CSV Fast Data Connector Usage
The CSV Connector can be used either as a kubernetes cronjob or as a normal microservice in polling mode. In both cases, it will ask the Files Service the list of all the files present in the bucket of input and process them, generating a Kafka message for the Fast Data for each line. When a file has been completely processed, it will get moved to the bucket of output.
Kafka messages will be produced following the message adapter DB2 standard.
To change between the two execution modes, the LAUNCH_MECHANISM environment variable must have one of the following values: cronjob
or polling
.
Polling mode
If LAUNCH_MECHANISM is set to polling
, then the service starts and never stops its execution.
In this case, the SCHEDULING variable is mandatory and its value is a cronjob expression following quartz format. Following this scheduling, the service will get the list of the new files added in the bucket and proceed to generate the corresponding Kafka messages.
Cronjob mode
If LAUNCH_MECHANISM is set to cronjob
, the service starts, checks for new files in the bucket and process them. Once finished the execution, it stops.
That's why this mechanism is more suitable for a kubernetes cronjob component. To know more about the configuration of a cronjob in the console, read the documentation page.
Prometheus metrics management
When in polling mode, the service will expose its metrics on the route /-/metrics
. In this way, it will be reachable as long as it's up and running.
In cronjob mode, however, its lifecycle will become ephemeral, invalidating metrics exposure. For this reason, when in cronjob mode, the CSV connector will push all the metrics to a Prometheus push-gateway service (for more info, check the Prometheus official documentation. In this case, a push-gateway should also be configured in the cluster.
Note
The variable PUSH_GATEWAY_SERVICE is optional even if the service is executing as a cronjob. In this case, it will be simply ignored and no metrics will be pushed.
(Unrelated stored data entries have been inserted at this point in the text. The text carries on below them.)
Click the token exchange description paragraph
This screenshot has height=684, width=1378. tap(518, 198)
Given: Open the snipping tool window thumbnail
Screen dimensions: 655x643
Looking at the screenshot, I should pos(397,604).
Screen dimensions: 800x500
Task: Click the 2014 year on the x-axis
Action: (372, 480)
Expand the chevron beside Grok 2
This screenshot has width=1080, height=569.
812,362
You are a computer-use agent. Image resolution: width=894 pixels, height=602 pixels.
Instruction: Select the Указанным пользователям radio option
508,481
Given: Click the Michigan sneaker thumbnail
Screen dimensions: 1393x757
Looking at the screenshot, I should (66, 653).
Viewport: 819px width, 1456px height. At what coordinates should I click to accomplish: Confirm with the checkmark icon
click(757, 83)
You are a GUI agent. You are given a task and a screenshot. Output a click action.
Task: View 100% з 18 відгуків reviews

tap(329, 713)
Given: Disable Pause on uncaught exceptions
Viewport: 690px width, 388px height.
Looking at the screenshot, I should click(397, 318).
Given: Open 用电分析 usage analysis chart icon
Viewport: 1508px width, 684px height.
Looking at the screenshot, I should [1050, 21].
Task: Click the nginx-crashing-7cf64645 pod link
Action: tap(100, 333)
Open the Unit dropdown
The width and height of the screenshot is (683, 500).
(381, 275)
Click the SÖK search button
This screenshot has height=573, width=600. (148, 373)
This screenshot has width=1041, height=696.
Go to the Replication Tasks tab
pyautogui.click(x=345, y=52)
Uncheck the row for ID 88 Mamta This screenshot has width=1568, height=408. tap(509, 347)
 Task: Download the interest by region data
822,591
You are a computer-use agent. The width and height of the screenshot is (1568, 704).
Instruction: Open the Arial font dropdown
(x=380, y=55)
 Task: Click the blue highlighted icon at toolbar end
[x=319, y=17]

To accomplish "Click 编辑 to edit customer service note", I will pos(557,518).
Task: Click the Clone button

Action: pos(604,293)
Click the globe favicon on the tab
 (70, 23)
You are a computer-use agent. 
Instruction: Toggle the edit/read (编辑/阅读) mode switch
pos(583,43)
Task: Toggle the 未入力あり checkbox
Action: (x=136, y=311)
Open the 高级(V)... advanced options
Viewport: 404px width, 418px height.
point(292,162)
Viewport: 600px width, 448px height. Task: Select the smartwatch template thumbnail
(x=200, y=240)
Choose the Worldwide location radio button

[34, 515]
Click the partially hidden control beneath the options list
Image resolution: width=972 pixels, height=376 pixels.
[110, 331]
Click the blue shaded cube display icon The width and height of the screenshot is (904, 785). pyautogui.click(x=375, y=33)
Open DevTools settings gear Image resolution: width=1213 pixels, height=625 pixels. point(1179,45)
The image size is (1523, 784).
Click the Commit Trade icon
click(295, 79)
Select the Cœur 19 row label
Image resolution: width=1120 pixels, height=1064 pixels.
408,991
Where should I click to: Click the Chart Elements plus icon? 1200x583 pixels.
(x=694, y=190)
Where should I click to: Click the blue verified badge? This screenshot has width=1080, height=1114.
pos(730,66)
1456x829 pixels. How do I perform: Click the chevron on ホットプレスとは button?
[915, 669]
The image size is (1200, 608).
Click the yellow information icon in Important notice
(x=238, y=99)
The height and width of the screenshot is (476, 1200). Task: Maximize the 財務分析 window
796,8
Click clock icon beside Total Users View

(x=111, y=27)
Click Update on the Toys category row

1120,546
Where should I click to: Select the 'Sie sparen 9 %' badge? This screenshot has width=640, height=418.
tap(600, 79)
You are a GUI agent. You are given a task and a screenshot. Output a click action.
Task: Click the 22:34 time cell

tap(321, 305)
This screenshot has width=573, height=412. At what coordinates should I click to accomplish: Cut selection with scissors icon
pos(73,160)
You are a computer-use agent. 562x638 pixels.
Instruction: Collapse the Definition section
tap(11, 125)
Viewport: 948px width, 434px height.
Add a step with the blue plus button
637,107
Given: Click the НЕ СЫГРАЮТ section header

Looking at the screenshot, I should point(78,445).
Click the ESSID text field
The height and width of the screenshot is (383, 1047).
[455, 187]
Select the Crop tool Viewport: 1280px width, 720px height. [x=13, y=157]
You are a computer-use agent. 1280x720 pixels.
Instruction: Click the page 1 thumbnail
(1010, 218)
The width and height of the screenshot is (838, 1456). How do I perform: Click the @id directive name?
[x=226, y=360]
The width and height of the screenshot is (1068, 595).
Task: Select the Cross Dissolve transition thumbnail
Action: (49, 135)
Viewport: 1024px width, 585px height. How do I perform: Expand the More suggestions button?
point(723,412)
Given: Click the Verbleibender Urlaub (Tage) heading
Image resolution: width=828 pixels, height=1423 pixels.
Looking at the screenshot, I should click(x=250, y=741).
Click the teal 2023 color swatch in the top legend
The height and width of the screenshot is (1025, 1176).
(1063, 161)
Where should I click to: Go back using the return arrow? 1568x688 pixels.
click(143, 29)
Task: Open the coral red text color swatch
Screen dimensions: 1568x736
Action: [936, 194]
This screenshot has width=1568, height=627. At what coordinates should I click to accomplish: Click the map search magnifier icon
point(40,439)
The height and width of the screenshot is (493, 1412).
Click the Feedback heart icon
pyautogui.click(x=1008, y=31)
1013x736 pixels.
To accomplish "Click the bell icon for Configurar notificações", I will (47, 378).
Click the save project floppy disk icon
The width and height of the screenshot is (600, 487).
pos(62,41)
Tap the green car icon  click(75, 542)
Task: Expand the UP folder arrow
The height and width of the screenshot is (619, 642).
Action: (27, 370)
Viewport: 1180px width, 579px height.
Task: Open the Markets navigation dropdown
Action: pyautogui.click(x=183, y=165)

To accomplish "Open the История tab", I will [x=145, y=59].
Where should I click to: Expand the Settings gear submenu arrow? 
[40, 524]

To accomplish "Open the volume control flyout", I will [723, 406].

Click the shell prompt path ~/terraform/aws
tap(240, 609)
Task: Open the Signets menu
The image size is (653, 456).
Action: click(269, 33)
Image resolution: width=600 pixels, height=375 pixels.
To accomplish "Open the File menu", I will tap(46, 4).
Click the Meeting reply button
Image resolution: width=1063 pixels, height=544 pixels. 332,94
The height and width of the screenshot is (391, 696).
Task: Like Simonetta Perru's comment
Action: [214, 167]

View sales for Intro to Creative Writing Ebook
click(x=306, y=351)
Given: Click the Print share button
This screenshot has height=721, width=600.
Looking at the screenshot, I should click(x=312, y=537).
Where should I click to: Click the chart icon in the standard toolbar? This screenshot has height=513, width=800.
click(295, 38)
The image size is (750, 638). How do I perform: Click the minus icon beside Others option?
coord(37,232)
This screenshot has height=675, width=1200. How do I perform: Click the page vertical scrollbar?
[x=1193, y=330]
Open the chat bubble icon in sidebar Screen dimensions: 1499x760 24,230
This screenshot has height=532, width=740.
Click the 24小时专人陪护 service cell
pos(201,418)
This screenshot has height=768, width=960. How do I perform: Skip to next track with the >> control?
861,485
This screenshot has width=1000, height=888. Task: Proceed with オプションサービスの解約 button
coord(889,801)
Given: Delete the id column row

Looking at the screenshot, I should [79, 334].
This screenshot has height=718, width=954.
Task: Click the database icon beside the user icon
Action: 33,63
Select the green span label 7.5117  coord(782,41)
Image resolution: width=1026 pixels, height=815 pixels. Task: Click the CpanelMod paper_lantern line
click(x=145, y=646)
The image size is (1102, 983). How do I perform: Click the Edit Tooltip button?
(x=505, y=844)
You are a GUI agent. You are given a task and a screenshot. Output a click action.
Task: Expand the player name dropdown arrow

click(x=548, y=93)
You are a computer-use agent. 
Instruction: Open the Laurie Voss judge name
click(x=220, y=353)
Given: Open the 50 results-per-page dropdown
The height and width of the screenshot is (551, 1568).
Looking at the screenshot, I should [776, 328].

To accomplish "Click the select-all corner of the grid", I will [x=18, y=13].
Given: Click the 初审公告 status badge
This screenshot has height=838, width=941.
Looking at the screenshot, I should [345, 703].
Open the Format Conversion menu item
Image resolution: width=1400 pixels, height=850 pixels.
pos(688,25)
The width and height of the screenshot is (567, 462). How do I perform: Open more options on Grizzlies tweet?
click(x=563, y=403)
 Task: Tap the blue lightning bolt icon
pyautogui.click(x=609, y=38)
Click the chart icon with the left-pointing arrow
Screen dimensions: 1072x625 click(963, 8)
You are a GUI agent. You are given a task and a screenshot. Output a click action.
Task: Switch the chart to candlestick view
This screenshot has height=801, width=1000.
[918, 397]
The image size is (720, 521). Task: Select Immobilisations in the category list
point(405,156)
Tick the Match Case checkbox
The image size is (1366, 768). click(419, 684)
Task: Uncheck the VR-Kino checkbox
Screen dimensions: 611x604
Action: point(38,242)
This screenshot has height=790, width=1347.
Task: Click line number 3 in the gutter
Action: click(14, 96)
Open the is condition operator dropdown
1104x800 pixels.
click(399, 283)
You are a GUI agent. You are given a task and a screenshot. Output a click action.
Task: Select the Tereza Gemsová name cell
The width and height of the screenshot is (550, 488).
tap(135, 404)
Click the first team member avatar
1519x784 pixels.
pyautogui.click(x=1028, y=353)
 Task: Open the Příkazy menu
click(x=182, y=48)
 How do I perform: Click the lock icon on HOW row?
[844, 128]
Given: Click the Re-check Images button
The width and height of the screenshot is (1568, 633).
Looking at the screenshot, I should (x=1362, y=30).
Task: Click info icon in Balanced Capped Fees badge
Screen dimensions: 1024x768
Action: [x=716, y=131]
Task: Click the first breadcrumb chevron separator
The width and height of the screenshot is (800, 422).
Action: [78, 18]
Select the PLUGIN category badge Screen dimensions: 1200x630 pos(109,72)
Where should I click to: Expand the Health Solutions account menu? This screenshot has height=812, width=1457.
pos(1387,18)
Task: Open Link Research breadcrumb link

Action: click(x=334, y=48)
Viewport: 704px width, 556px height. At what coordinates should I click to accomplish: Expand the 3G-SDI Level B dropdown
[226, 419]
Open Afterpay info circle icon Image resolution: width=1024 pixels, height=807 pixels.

The metrics exposed (no matter the launch mechanism) are shown in the table below:
Metric name | Type | Labels | Description |
---|---|---|---|
imported_files | counter | file=fileName processed=[ OK /KO ] | Number of imported files, labeled by filename and processing success. |
kafka_message | counter | topic=topicName sent=[ OK /KO ] | Number of kafka messages sent, labeled by topic name and success. |
csv_line | gauge | file=fileName valid=[ OK /KO ] | Number of csv lines read, labeled by filename and validation success. |
cycle_execution_time | timer | - | Execution time in milliseconds of a single import cycle. |
file_processing_time | timer | file=fileName | Processing time for a single file, labeled by filename. |
Error Codes
The following is a list of all errors launched during the execution of the service.
Error code | Cause | Action | Actor |
---|---|---|---|
FD_CSVC_E0001 | invalid parameter value | Check environment variables for any illegal configuration. | csv-connector |
FD_CSVC_E0002 | missing environment variable | Check environment variables for any missing configuration. | csv-connector |
FD_CSVC_E0003 | invalid filename format | Check csv filename extensions passed and be sure they have a .csv extension. | csv-connector |
FD_CSVC_E2001 | error during csv line validation | - Search for the csv line specified inside the csv file being parsed. - Check any discrepancies with the json schema passed. | csv-connector |
FD_CSVC_E2002 | jsonSchema type not managed | Be sure that the parameter described in the json schema is one of string , number , integer or boolean . | csv-connector |
FD_CSVC_E2003 | error when creating csv/entity mapper utility object | Check that the json schema passed is well formed (look at the description of the error message for better hints). | csv-connector |
FD_CSVC_E2004 | unexpected null parameter | Contact the maintainers of this plugin and show them this error. | csv-connector |
FD_CSVC_E2005 | error while scheduling the job | Contact the maintainers of this plugin and show them this error. | csv-connector |
FD_CSVC_E2006 | error while building kafka message | Contact the maintainers of this plugin and show them this error. | csv-connector |
FD_CSVC_E2007 | communication error with files-service | - Check the network health. - Check that the service address is correct. | csv-connector |
FD_CSVC_E2008 | communication error with push-gateway-service | - Check the network health. - Check that the service address is correct. | csv-connector |
Dependencies and Optimal Performance
As previously mentioned, for the CSV Connector to function properly, it requires an instance of both the Files Service and the Crud Service running in the same cluster. Specifically, the Files Service must support multi-bucket mode.
For optimal performance, we recommend setting the CPU limit for both the CSV Connector and the Files Service to 1.5. This will help ensure that resources are efficiently utilized and that the system runs smoothly. During tests with 1GB files, we observed peaks of 4300 messages per second (msg/s) when sending Kafka messages to the topics. This demonstrates that the system is capable of handling a large volume of data. Additionally, we observed a maximum IO rate of 3.07 MB/s, indicating that the system can efficiently move data between different components.
It's worth noting that these results were achieved under controlled conditions and may vary depending on the specific use case. However, we believe that these recommendations can serve as a useful starting point for optimizing system performance.